*** RECORD LIST ***
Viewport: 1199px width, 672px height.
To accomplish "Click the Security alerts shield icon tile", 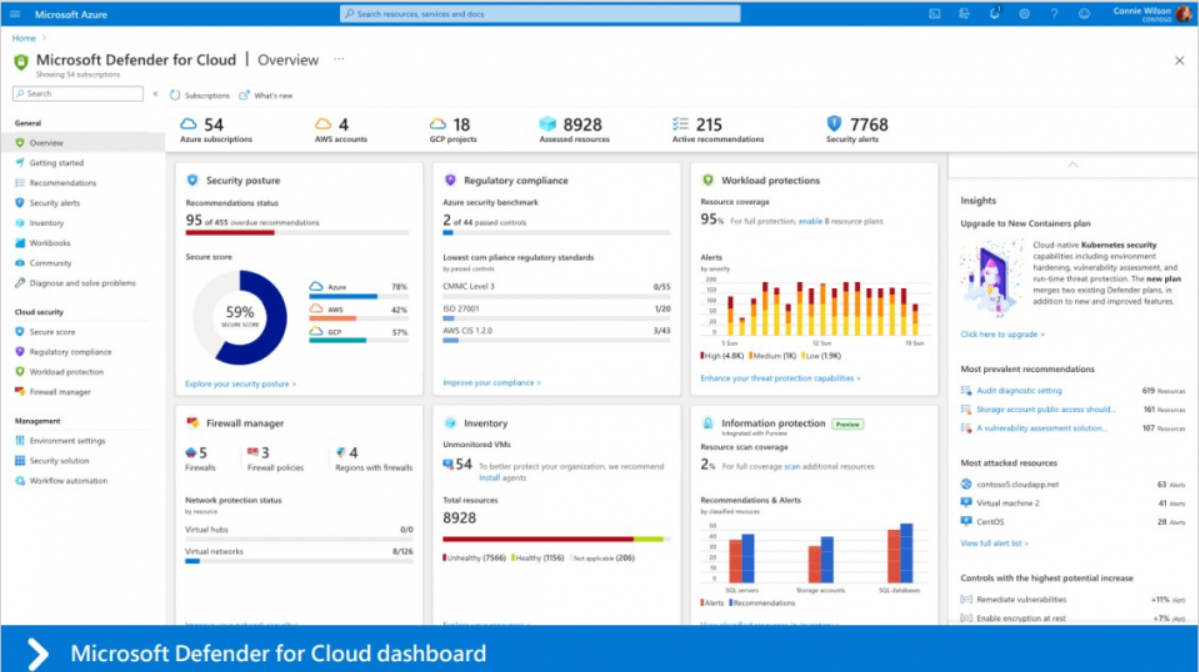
***
*** RECORD LIST ***
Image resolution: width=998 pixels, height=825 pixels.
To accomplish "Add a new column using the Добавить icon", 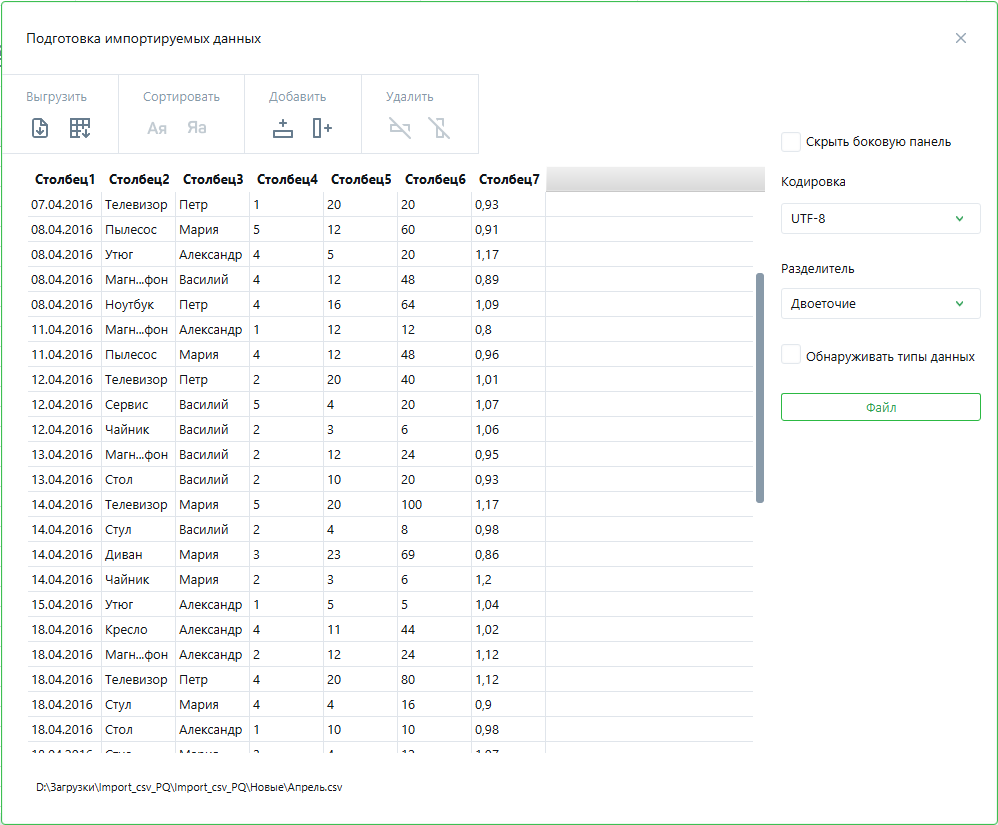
***
*** RECORD LIST ***
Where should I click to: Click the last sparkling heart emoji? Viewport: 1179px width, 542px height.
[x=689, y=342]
***
GOAL OF THE EXERCISE
Rewrite the entries as a numbered list, starting with the line containing "Image resolution: width=998" and continuing through the line containing "a new column", leaving out blank lines and pictures.

ANSWER FOR THE TASK
1. Image resolution: width=998 pixels, height=825 pixels.
2. To accomplish "Add a new column using the Добавить icon", 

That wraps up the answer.